Longtemps cantonnées aux fermes, les poules s'invitent de plus en plus dans les jardins comme animaux de compagnie. Attachantes, curieuses et utiles au potager, elles n'en restent pas moins des animaux sociaux aux besoins précis — et leur détention est encadrée par la loi, même pour quelques individus. Une poule bien tenue peut vivre jusqu'à une dizaine d'années.
Un groupe, jamais une poule seule
Les poules vivent en groupe : il en faut au moins trois. Une poule isolée s'ennuie et développe des troubles du comportement. La hiérarchie (« ordre de picage ») est normale ; elle s'apaise si chacune dispose d'assez d'espace, de plusieurs points de nourriture et d'eau, et de zones où se réfugier.
Le poulailler et l'enclos
- De l'espace pour les comportements naturels : gratter, picorer, battre des ailes et prendre des bains de poussière. Prévoyez une aire de sable ou de terre sèche pour ces bains, essentiels contre les parasites externes.

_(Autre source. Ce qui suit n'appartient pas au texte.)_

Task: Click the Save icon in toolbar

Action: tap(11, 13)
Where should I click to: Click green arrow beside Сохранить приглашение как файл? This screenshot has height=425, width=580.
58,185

- Un accès à l'extérieur est fortement recommandé ; l'enclos doit être grillagé et enterré pour protéger les poules des prédateurs, renard en tête.
- Des perchoirs surélevés (obligatoires) pour dormir et se mettre à l'abri, adaptés à la taille des animaux.
- Des nids de ponte à l'abri de la lumière et au calme, garnis de litière, pour que les poules pondent sereinement.
- Une litière meuble et sèche (5 à 10 cm) sur un sol non glissant, gardée propre pour prévenir parasites et problèmes de pattes.
- De la lumière : le poulailler doit recevoir la lumière du jour (au moins ~5 lux en journée, l'intensité pour lire un journal) ; l'éclairage artificiel ne doit pas prolonger la journée au-delà de 16 heures.
⚠️ Attention aux poulaillers du commerce : beaucoup ne respectent pas les dimensions minimales légales. Vérifiez pour combien d'animaux ils sont réellement prévus.
Alimentation
Les poules sont omnivores, mais tout ne leur convient pas. La base doit être un aliment complet pour poules (farine ou granulés) couvrant tous les besoins : céréales, protéines végétales, minéraux et vitamines. On peut compléter par un peu de céréales à picorer au sol. De l'eau fraîche doit être disponible en permanence.
À éviter : la viande, le pain, les pâtes, les pommes de terre et, plus largement, les restes de repas.
Comportement et occupation
Sans occupation, l'ennui favorise le picage et le cannibalisme. Offrez de quoi s'occuper en continu : bottes de paille, filets de foin, pierres à picorer, matériaux variés en alternance. Un environnement riche est la meilleure prévention.
Santé : observer chaque jour
Une poule en bonne santé est vive, au plumage intact, aux pattes et coussinets sans lésion. Surveillez l'apparition d'abattement, de plumage ébouriffé, d'isolement, de diarrhée, de boiterie ou de gonflements. Les poux rouges et autres parasites sont fréquents : une hygiène rigoureuse du poulailler est indispensable. En cas de doute, consultez votre vétérinaire — au cabinet, nous prenons en charge les poules de compagnie.
Cadre légal suisse — à connaître avant de se lancer
- Enregistrement obligatoire : tout détenteur de poules, même quelques-unes, doit s'annoncer auprès du service cantonal de coordination. C'est indispensable pour être alerté et protégé en cas d'épizootie (notamment grippe aviaire, avec parfois obligation de confinement).
- Formation : une attestation de compétences peut être exigée au-delà de certains seuils ; au-delà de 10 poules, des exigences de formation s'appliquent (les agriculteurs et les détenteurs enregistrés avant le 1.9.2008 en sont dispensés).
- Pratiques interdites : certaines interventions sont proscrites (art. 20 OPAn) ; l'élevage de caractéristiques nuisibles au bien-être est interdit.
Bien choisir ses poules
Privilégiez des animaux sains, en visitant l'élevage d'origine. Évitez les races aux caractéristiques extrêmes (par ex. pattes très emplumées) qui limitent les mouvements, ainsi que l'achat à l'étranger.